5Private Practice (2007-2013)

Altro giro, altro spin-off. Anzi, “lo” spin-off. Insieme a The Good Fight, costola di The Good Wife, questo, tra le serie nazional-popolari (quella con Christine Baranski è CBS, questa ABC), è forse la più nota e amata dal pubblico generalista. Shonda punta sull’usato garantito e mette al centro la dottoressa Addison Montgomery (Kate Walsh), ex moglie dello Stranamore di Dempsey, che si trasferisce dalla Seattle di Grey’s Anatomy a Los Angeles: ma le tribolazioni clinico-emotive restano le stesse. Recensioni generalmente tiepide fin dall’inizio, ma il pubblico ha dimostrato di apprezzare, complici anche i numerosissimi e continui crossover con Grey’s, nel corso delle sei stagioni totali.

4Bridgerton (2020- )

Jane Austen incontra Gossip Girl (o meglio, la Gossip Grandma Julie Andrews) per un period piece (tratto dai libri di Julia Quinn) che si spinge là dove i romanzi d’epoca regency non avevano mai osato, e cioè nelle camere da letto. Il twist contemporaneo (un po’ forzato) lo aggiungono i quartetti d’archi che suonano Ariana Grande e Billie Eilish e l’inclusività: metà dei lord e delle lady sono black. È tutto meno progressista di quel che sembra, ma ariosetto e pruriginoso al punto giusto evidentemente, almeno secondo le 63 milioni di visualizzazioni previste da Netflix nel primo mese. È stato il guilty pleasure della pausa natalizia. Ah, tira più Regé-Jean Page, aka il Duca di Hastings, di tutto il resto del cast messo insieme, eroina compresa. Shonda ha vinto ancora una volta.

3Scandal (2012-2018)

Se c’è qualcuno che deve ringraziare Shonda almeno quanto Patrick Dempsey è Kerry Washington (e, prevediamo in futuro, Regé-Jean): Olivia Pope, la fixer preferita dalla Casa Bianca (e – soprattutto – dal presidente Fitzgerald Thomas Grant III, con il quale andava a letto, ovvio), era già iconica sulla carta e Rhimes l’ha cucita addosso all’attrice con tanto di tailleurini modaiolissimi e quei ghigni sdegnati che le vengono particolarmente bene. Tra giochi di potere, corruzione, sesso, omicidi e svolte larger than life, sempre più improbabili puntata dopo puntata, Scandal è il più sopra le righe degli show by Shondaland (quando ancora la politica americana sembrava una cosa seria). Ed è anche quello che non riesci a smettere di guardare, per quanto ci provi.

2Le regole del delitto perfetto (2014-2020)

Il titolo originale, How to Get Away with Murder, è anche il nome del corso della prof. Annalise Keating, in cui l’avvocato difensore e mentore spiegava ai suoi studenti di Legge (e a noi spettatori) come farla franca in tribunale dopo aver commesso un omicidio. La serie partiva a bomba con uno dei migliori incipit di sempre (i ragazzi terrorizzati alle prese con un cadavere durante una notte folle nel campus) per poi giocare tra passato e presente, senza punti fermi, tra ipotesi e continui capovolgimenti delle stesse. E al centro di tutto c’era la performance clamorosa di Viola Davis (per cui l’attrice ha anche vinto un Emmy), nei panni del legale più stronzo e terrificante della tv. Che però, ovviamente, ha i suoi segreti come tutti, più di tutti. Peccato che, dopo una prima stagione esplosiva, le altre abbiano iniziato a trascinarsi al punto che sembrava di guardare più e più volte la stessa cosa. Forse era partita troppo forte, ma che figata quell’inizio.

==*==

§ CONSEGNA 1: Riporta i titoli di tutte le serie che nel testo proposto fanno da intestazione, insieme agli anni indicati accanto a ciascuno.
§ CONSEGNA 2:
Rispondi in base al testo proposto.
(a) In quale città si trasferisce la dottoressa Addison Montgomery?
(b) Quante visualizzazioni nel primo mese prevedeva Netflix per Bridgerton?
(c) Quale premio ha vinto Viola Davis per la sua interpretazione?

§ MATERIALE:

==*==

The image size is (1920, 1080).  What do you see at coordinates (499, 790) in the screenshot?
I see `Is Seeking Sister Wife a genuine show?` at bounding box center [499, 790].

==*==

§ RISPOSTA 1:
Private Practice (2007-2013)
Bridgerton (2020- )
Scandal (2012-2018)
Le regole del delitto perfetto (2014-2020)

§ RISPOSTA 2:
(a) Los Angeles.
(b) 63 milioni.
(c) Un Emmy.